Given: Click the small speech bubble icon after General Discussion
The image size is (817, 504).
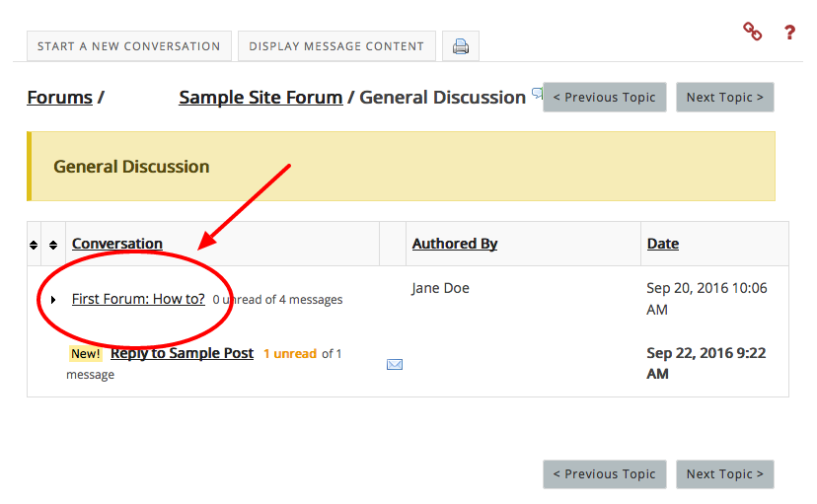Looking at the screenshot, I should tap(537, 94).
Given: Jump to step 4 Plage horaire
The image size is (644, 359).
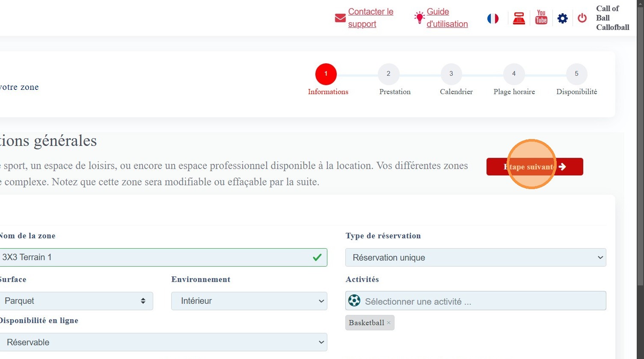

================================

- **Task requirements**
Copy the records exactly. Skip the images.

- **Completed task**
Given: Click the small speech bubble icon after General Discussion
The image size is (817, 504).
Looking at the screenshot, I should tap(537, 94).
Given: Jump to step 4 Plage horaire
The image size is (644, 359).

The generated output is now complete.